Top of RECORDS FOR THE EXERCISE

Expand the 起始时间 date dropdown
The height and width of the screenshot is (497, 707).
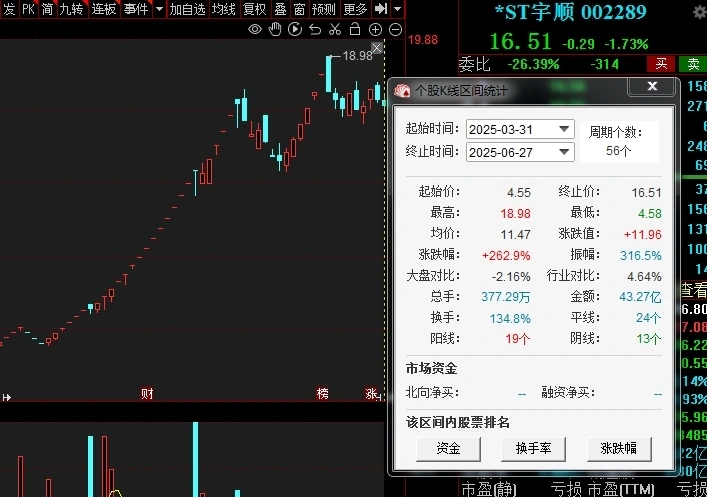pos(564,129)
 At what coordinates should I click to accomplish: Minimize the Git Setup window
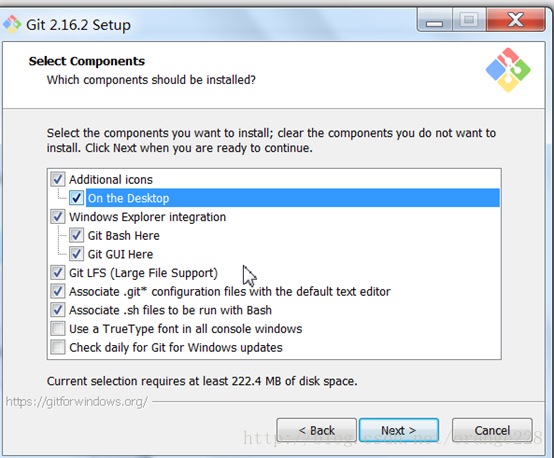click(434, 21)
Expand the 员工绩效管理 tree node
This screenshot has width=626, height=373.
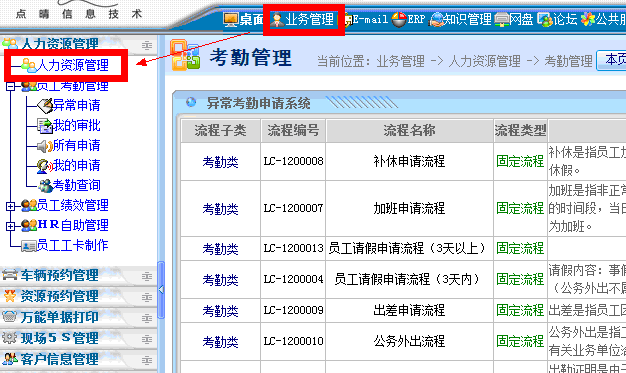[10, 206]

Bottom of RECORDS FOR THE EXERCISE
Top of RECORDS FOR THE EXERCISE

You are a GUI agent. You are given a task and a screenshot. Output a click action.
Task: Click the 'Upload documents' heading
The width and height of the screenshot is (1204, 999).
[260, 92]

Bottom of RECORDS FOR THE EXERCISE

EXERCISE: Using the records above, list each line that includes "Expand".

EXERCISE ANSWER:
Expand the 起始时间 date dropdown
Expand the 员工绩效管理 tree node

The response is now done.